С лодок хорошо видно, что делается на берегу. Вот толпа разом грянула песню. Песня новая, какую еще не слышали речные люди: в этой песне рабочий люд проклинает врагов китайского народа – «белых дьяволов» – иностранцев и генералов.

Маленький Сяо дрожит. Взрослым жутко. Насторожились на лодках: что будет?!

«Как люди могут петь такие песни? – не понимает Сяо. – Ведь вот стоят иностранные суда со страшными пушками, обращенными на город. А в городе, должно быть, много солдат, которые служат у генералов!»

И только Сяо подумал о солдатах, как с другой стороны набережной, с таких же маленьких переулочков, быстро-быстро, один за другим, цепями выбежали полицейские, а за ними солдаты. В руках у них – ружья.

На реке тревога – как перед грозой. На джонках наспех разворачиваются паруса. На шампунках люди бросаются к веслам.

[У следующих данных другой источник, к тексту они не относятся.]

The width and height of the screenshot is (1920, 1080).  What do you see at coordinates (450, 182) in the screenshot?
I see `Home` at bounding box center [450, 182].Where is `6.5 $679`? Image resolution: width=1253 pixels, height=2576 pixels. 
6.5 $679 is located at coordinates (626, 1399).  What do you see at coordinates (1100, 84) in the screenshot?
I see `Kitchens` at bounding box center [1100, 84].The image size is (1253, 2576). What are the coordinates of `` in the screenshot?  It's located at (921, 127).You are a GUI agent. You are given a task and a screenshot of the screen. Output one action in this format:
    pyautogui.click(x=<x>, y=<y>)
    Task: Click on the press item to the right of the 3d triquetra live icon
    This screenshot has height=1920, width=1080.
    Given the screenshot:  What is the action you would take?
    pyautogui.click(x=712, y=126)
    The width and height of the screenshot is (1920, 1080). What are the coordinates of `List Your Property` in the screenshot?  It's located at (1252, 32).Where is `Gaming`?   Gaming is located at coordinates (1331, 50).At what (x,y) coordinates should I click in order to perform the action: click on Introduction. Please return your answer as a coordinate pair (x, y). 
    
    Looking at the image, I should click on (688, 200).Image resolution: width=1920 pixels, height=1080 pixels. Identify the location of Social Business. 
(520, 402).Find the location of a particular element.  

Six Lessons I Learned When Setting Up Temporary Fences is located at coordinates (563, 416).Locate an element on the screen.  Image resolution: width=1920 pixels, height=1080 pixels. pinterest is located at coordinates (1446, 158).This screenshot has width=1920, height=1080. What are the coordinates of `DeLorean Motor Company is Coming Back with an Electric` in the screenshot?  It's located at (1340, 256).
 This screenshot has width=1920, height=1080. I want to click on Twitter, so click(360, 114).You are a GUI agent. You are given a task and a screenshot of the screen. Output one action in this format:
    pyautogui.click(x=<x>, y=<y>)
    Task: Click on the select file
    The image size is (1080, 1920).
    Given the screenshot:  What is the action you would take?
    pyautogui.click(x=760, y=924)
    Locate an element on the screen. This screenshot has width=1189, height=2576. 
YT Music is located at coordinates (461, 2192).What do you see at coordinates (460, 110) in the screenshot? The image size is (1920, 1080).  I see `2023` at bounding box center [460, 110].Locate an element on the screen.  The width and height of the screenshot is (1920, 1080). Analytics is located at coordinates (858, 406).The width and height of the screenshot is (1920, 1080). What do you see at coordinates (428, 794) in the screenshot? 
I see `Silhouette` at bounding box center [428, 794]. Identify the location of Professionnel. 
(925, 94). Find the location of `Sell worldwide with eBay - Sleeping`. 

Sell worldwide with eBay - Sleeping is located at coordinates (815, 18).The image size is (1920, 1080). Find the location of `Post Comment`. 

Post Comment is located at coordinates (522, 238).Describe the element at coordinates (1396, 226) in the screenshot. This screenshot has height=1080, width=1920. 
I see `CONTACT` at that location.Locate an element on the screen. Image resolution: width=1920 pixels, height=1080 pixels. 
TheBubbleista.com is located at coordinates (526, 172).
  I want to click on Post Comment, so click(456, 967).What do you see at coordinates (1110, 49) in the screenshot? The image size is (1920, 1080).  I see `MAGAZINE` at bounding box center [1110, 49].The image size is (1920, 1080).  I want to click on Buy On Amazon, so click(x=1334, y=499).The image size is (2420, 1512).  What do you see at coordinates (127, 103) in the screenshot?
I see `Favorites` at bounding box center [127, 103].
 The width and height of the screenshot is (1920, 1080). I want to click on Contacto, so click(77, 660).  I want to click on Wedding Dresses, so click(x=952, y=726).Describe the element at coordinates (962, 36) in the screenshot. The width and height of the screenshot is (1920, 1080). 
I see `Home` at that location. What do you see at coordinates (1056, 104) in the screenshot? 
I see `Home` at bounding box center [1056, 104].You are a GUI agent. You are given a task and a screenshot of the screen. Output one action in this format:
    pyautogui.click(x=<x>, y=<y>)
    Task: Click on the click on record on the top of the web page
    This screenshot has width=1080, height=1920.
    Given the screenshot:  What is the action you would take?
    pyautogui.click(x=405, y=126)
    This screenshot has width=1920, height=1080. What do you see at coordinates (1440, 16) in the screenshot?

Трах… рах! – на берегу раздались первые выстрелы. Как испуганные стаи птиц, вверх и вниз по реке понеслись тысячи лодок. Мирные речные люди уплывали подальше от выстрелов, от пуль, оберегая свои семьи.

И среди этих лодок рядом плыли шампунки Ван-Вея и Ку Юн-суна. Ку-Сяо было так обидно, так досадно: ему ведь хотелось увидеть настоящую войну. Войну людей с красными флагами и солдат, вооруженных настоящими ружьями.

Первый раз на земле

Ку-Сяо так и не удалось увидеть настоящую войну.

Не удалось ему посмотреть и на гонки разукрашенных лодок. Отец отплыл далеко-далеко вверх по течению, и обе лодки остановились у обычной речной стоянки лодок, близ небольшой деревушки Хон-Да.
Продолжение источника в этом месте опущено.